TASK BRIEF:
Lines from the line with "You are a computer-use agent." to the line with "Sort by ファイル名 column header" in the entries below, and only those, must be output exactly, with both ends included.

DATA EXTRACTS:
======
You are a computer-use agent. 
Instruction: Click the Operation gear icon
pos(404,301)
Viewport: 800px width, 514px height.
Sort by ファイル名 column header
======
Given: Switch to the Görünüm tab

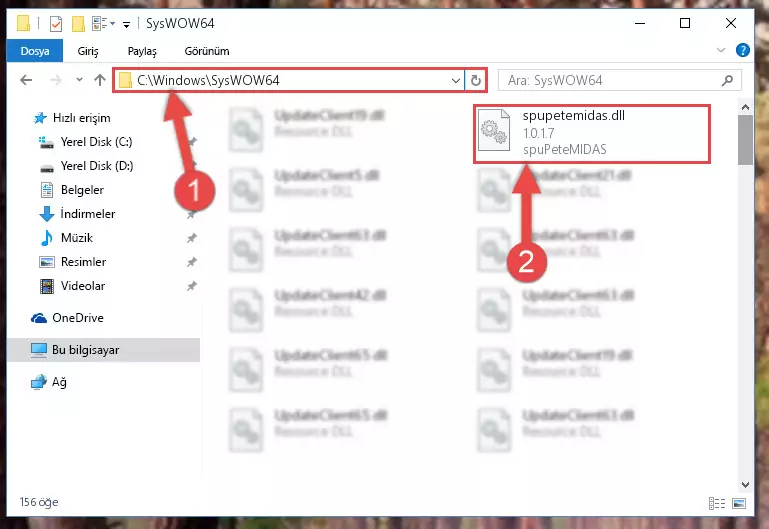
======
EXERCISE SOLUTION:
You are a computer-use agent. 
Instruction: Click the Operation gear icon
pos(404,301)
Viewport: 800px width, 514px height.
Sort by ファイル名 column header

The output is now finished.